Aber wir werden künstliches Bewusstsein nicht versehentlich erzeugen, indem wir Autocomplete immer größer machen.
Die Debatte ist nicht gelöst. Sie ist nur vernünftiger geworden
Agenten haben nicht bewiesen, dass Maschinen niemals bewusst sein können. Sie haben etwas viel Nützlicheres getan: Sie haben den Unterschied zwischen sprachlicher Wirkung und technischer Wirklichkeit sichtbar gemacht.

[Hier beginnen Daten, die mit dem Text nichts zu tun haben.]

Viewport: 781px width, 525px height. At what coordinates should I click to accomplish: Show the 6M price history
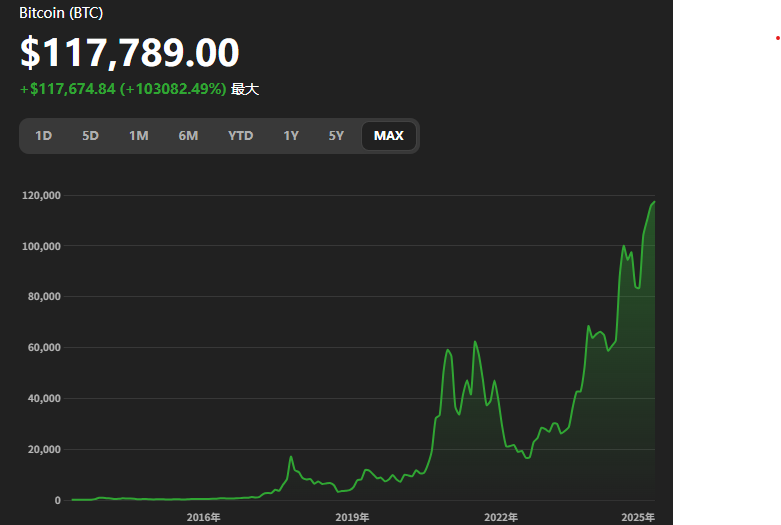coord(188,136)
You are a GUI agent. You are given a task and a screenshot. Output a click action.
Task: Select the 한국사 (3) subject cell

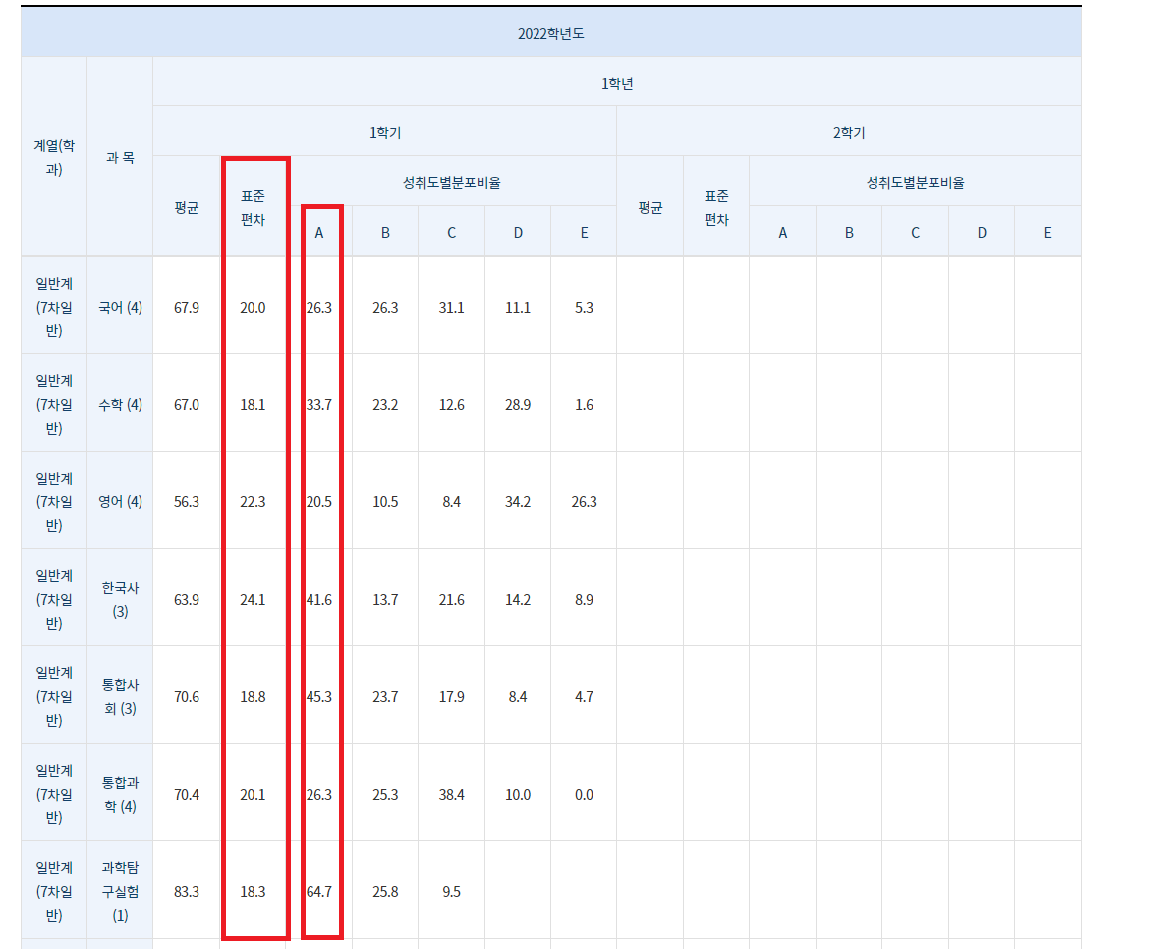click(x=119, y=599)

Seit wir mit Agenten arbeiten, fragen wir weniger, was das System angeblich fühlt. Wir fragen, was es versteht, was es tun darf, wie es Fehler erkennt und wer für seine Handlungen verantwortlich bleibt.
Das ist kein Verlust an philosophischer Tiefe.
Es ist das Ende einer ziemlich oberflächlichen Projektion.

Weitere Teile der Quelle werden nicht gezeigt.